La polizia lo picchiò subito dopo, il primo di una serie di pestaggi (era solito mostrare le cicatrici sulla testa, dove gli erano state rotte addosso delle bottiglie), e lo arrestò, il primo di tre arresti.
Per nulla scoraggiato, nel 2004 divenne il co-fondatore di Sexual Minorities Uganda e lanciò campagne contro il disegno di legge anti-omosessualità e i pregiudizi generali.
Era il funzionario conciliatore del gruppo, in parte perché sapeva muoversi nei labirinti della legge, ma soprattutto perché era uno che parlava con voce sonora, perché era impaziente, esigente, arrabbiato (anche troppo, quando beveva birra) e non gli importava che la sua faccia adesso fosse il simbolo dell’ “Uganda Gay” per i giornali scandalistici.
Quando, nell’ottobre scorso, Rolling Stone uscì con un articolo in prima pagina sugli “omo” che “reclutavano proseliti” nelle scuole, promettendo di smascherare 100 di loro e chiedendo che venissero impiccati,
Kato fu uno dei tre che citò in giudizio la rivista. Fu l’unico a presentarsi davanti alla corte per esporre la sua tesi che omosessuali si nasce, non si diventa, e quindi non si poteva essere “reclutati”.

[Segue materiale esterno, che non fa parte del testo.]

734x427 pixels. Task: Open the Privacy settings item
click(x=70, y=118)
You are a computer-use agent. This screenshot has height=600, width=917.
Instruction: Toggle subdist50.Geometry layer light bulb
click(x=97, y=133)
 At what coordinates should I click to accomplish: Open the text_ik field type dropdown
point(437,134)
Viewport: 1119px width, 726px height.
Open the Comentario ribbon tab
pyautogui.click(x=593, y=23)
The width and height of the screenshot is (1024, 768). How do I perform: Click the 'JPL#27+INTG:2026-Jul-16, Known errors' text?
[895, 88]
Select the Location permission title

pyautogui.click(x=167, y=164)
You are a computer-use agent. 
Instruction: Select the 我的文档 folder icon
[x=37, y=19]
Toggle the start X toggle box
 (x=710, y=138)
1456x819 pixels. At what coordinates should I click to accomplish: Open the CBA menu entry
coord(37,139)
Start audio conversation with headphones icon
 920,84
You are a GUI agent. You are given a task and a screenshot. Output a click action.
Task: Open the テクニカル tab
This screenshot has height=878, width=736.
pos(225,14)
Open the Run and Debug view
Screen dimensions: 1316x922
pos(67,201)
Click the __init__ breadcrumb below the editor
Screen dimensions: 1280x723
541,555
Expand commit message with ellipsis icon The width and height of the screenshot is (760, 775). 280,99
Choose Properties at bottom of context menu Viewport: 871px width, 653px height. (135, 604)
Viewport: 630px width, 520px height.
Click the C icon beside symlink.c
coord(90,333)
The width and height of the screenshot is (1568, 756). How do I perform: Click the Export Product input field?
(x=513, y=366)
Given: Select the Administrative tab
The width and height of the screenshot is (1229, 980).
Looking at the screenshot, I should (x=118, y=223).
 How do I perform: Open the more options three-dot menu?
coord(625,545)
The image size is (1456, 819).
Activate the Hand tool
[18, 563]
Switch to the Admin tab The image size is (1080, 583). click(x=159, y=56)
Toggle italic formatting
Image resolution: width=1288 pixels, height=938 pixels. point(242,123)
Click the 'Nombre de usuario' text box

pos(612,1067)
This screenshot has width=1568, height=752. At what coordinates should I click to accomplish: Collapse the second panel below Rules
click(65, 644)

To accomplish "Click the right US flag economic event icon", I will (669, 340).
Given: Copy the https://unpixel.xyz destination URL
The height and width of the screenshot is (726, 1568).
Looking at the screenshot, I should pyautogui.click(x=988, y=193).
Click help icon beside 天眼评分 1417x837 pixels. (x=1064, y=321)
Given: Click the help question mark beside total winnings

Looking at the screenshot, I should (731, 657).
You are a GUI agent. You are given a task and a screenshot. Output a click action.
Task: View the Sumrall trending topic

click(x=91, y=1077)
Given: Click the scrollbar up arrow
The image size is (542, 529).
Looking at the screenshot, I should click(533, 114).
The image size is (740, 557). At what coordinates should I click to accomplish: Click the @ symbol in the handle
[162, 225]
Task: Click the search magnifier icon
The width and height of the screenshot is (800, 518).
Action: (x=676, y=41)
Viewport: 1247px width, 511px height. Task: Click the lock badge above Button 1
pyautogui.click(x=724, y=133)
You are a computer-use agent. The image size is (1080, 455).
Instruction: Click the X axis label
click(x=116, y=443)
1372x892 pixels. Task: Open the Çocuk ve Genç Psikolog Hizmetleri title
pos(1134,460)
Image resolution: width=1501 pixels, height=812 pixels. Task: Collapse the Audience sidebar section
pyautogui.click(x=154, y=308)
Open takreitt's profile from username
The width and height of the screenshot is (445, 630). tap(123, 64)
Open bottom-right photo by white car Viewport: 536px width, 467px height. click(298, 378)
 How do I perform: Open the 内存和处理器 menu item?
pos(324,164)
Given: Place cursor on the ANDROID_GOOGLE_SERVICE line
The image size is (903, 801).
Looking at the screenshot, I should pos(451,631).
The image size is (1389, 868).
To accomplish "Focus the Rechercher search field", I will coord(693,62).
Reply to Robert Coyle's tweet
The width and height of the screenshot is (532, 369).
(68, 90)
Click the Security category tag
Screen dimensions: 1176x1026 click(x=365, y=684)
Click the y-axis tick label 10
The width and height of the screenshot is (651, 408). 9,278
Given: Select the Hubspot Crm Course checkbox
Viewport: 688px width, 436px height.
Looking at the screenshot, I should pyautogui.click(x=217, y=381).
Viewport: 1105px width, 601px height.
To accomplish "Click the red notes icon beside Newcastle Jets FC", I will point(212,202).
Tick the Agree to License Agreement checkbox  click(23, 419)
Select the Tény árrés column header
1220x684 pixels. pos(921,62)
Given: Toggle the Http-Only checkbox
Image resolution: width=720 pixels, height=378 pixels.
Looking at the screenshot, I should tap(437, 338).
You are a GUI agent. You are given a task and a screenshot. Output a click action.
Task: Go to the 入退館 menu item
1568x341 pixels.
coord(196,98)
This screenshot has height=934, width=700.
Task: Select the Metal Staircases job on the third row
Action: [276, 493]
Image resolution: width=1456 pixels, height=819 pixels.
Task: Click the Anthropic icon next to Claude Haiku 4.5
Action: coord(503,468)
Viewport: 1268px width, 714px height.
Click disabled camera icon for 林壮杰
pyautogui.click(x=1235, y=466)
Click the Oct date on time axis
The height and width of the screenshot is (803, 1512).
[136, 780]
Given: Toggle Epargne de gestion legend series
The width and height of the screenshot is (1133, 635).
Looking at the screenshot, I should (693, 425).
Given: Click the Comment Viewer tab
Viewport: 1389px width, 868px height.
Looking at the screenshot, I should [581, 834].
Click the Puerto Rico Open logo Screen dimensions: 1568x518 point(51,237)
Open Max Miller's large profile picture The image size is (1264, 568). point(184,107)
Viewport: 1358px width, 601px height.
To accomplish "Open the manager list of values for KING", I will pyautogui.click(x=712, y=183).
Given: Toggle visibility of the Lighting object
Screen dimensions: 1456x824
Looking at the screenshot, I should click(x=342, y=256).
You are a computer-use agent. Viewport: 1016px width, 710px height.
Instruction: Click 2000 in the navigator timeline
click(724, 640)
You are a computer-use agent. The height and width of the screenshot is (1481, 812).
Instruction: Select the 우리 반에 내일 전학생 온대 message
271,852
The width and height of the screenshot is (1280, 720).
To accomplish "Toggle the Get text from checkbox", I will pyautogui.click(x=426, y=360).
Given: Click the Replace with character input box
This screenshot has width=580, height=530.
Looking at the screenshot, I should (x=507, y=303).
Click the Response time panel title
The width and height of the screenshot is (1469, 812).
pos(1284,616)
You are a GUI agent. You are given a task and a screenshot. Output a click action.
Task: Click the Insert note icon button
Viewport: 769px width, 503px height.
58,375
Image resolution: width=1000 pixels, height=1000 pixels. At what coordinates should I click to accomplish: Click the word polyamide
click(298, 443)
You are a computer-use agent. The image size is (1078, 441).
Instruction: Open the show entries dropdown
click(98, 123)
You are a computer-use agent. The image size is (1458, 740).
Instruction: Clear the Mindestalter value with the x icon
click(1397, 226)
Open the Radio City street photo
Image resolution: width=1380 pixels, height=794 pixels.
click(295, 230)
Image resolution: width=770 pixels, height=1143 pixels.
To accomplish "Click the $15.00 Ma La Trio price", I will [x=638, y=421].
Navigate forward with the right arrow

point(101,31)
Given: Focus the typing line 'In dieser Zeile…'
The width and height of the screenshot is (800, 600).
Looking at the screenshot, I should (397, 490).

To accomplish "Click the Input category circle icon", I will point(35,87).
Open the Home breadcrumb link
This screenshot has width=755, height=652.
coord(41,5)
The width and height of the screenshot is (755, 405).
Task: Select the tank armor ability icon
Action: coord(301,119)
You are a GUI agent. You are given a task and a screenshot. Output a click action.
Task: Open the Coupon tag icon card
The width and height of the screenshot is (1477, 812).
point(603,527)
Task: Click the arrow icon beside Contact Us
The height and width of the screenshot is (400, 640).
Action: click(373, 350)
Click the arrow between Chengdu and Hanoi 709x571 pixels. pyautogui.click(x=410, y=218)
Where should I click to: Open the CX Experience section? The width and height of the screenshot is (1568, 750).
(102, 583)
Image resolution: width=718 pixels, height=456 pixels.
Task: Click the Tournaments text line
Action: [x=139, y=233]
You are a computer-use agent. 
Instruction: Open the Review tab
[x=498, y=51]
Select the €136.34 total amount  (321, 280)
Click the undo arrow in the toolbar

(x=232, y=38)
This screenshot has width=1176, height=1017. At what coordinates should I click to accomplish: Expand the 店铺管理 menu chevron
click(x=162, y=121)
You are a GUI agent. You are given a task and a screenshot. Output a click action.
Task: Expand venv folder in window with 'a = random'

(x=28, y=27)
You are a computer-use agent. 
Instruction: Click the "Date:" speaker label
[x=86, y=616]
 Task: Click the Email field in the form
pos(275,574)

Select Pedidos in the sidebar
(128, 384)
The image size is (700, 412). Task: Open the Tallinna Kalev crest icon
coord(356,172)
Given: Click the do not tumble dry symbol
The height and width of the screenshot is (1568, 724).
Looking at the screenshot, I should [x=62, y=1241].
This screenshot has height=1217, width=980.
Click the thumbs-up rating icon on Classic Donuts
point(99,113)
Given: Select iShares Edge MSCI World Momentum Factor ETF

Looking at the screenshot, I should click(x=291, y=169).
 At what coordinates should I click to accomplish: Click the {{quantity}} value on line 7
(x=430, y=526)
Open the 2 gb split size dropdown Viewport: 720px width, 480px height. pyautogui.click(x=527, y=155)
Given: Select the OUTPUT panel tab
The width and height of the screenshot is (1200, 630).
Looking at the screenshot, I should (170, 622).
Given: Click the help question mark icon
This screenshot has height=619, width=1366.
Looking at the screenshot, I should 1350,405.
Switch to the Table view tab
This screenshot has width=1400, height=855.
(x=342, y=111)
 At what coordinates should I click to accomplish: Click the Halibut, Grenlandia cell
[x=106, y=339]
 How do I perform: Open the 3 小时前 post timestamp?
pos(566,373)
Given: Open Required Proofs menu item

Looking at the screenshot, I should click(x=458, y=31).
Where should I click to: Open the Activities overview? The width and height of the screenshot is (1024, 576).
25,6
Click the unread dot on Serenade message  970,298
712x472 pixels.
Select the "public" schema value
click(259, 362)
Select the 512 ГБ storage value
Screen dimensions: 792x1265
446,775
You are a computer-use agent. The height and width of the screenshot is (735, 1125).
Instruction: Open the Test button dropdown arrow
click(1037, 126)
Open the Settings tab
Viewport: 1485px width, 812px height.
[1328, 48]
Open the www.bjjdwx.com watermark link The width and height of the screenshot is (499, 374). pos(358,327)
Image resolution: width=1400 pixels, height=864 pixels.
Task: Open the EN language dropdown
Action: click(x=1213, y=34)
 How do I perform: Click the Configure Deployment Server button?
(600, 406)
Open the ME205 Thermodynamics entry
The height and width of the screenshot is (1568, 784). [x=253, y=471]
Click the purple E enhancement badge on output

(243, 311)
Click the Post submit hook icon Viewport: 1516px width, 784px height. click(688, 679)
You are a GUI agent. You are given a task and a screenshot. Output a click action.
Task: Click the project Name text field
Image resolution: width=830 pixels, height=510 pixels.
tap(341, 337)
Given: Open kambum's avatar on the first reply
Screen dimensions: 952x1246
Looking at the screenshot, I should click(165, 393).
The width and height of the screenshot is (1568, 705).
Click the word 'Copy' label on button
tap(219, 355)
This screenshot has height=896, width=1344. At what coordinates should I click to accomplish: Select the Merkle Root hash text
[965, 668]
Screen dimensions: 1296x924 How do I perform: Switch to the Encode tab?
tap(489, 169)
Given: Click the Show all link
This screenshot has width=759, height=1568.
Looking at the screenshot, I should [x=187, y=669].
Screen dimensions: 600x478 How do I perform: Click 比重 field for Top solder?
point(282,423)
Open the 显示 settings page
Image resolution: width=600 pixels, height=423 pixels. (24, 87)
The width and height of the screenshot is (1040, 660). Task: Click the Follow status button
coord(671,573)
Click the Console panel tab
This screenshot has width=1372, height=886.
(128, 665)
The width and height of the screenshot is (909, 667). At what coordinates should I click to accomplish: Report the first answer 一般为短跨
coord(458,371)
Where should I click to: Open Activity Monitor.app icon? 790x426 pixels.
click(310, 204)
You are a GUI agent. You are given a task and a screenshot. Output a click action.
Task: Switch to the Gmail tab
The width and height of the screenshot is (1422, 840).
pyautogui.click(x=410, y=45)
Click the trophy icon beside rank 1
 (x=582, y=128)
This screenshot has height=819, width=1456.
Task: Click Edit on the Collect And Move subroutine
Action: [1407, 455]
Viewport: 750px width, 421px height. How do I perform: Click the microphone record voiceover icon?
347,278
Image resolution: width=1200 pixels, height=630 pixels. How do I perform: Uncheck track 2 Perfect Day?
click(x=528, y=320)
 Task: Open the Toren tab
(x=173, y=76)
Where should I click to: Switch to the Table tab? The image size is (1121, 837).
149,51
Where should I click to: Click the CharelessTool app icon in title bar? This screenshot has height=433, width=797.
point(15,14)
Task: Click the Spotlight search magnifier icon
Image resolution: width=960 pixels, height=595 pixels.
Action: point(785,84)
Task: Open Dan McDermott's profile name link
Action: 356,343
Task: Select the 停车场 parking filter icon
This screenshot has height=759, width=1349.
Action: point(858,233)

Lui si era reso condo di essere diverso fin da quando era un bambino che viveva a Nakawala, il villaggio dei suoi antenati; anche il suo fratello gemello, John, lo aveva notato e si limitò a ridere quando, anni, dopo Kato fece coming out con lui.
L’anno nuovo sembrava propizio. Il 3 gennaio un giudice condannò Rolling Stone; Kato ricevette un risarcimento di 1,5 milioni di scellini ugandesi, circa 640 dollari.
Non era molto, ma era il principio che importava. Nel frattempo, era stato sospeso il dibattito sul disegno di legge anti-omosessualità, in parte a causa della pressione mondiale che Kato aveva contribuito a suscitare.
Dei giovani continuavano a gironzolare intorno a casa sua. Uno di loro era un ladro ben conosciuto nella zona: un gruppo di teppisti di quella città, responsabili di 15 pestaggi con sbarre di ferro in due mesi.
Secondo la polizia, quando Kato venne ucciso a martellate, il pomeriggio del 26 gennaio (2011), fu semplicemente un’altra vittima di quella serie. Le associazioni omosessuali accusarono i giornali scandalistici per aver incitato alla violenza. I vicini, dando un’occhiata, notarono con sorpresa che il suo sangue sul muro sembrava proprio dello stesso colore del loro.